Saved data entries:
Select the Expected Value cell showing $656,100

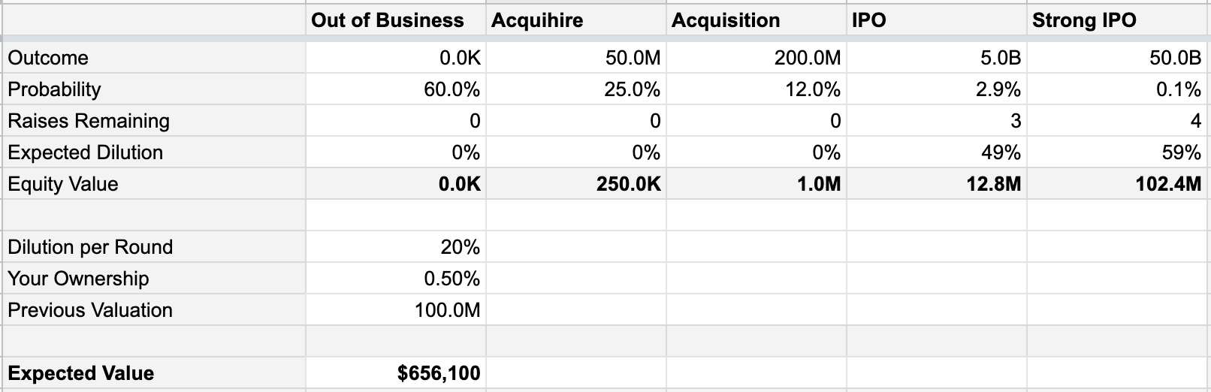click(x=396, y=372)
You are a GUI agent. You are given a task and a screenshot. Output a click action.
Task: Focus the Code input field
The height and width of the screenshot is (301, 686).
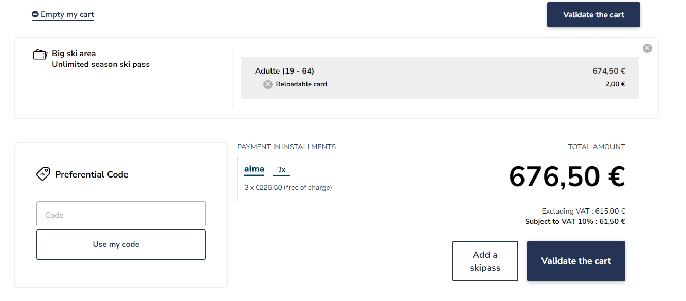tap(121, 214)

Exercise aim: An exact reproduction of every record above is required, with no pictures included.

Problem solution:
Select the Expected Value cell showing $656,100

click(x=396, y=372)
You are a GUI agent. You are given a task and a screenshot. Output a click action.
Task: Focus the Code input field
The height and width of the screenshot is (301, 686).
tap(121, 214)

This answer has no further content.